CDLHTrust – UOBKH
Beneficiary Of Upcoming Integrated Resorts
Strong recovery in visitor volumes expected with 12m visitors for Resorts World at Sentosa alone. Tourist arrivals are likely to rebound 20% yoy in 2010, augmented by the opening of two integrated resorts (IRs). The higher number of attractions will enable tour operators to enhance their offerings with longer-stay packages to a total population of 2b within a 5-hour flight radius. Genting Singapore alone expects 12m visitors p.a., comprising 40% locals and 60% tourists.

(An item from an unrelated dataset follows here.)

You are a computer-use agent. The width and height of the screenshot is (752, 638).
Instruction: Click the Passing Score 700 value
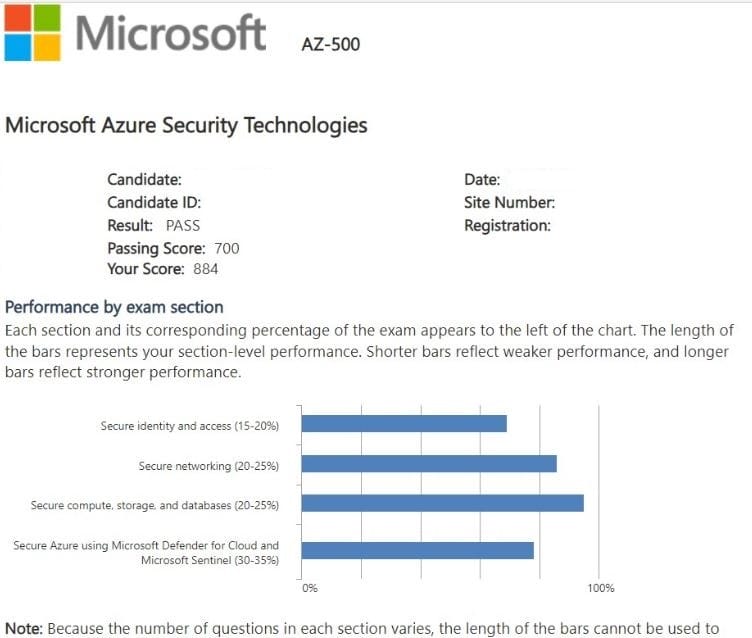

Occupancy could return to above-80% levels from 2010. Though there would be a huge supply of about 11,807 new hotel rooms over the next four years, occupancy rates could still return to above-80% levels based on four-year CAGR of 3% in tourist arrivals in 2008-12 (vs the historical 10-year CAGR of 5%) at an average length of stay of 3.7 days. Our forecast of a 20% rebound in visitor arrivals in 2010 is expected to lift occupancy levels beyond 80%.
Well positioned to handle increase in visitor arrivals. Novotel Clarke Quay has already filled 80% of its rooms for the 2009 Formula One event, bucking the trend even though it is not a trackside hotel. We expect to see a similar situation with the opening of the IRs in 2009 and 2010. We believe the knock-on effect from the opening of the casinos will be great, and CDL Hospitality Trusts (CDREIT) is well positioned to benefit from this as all of its properties in Singapore are strategically located either in or near the Central Business District with close proximity to Marina Bay Sands or Orchard Road.
Maintain BUY; target price: S$1.24. We remain positive on CDREIT for its potential to reap benefits from the opening of the IRs. It offers an attractive yield of 8.5%. We maintain our target price of S$1.24 based on a two-stage dividend discount model (required rate of return: 7.7%; terminal growth: 2.5%).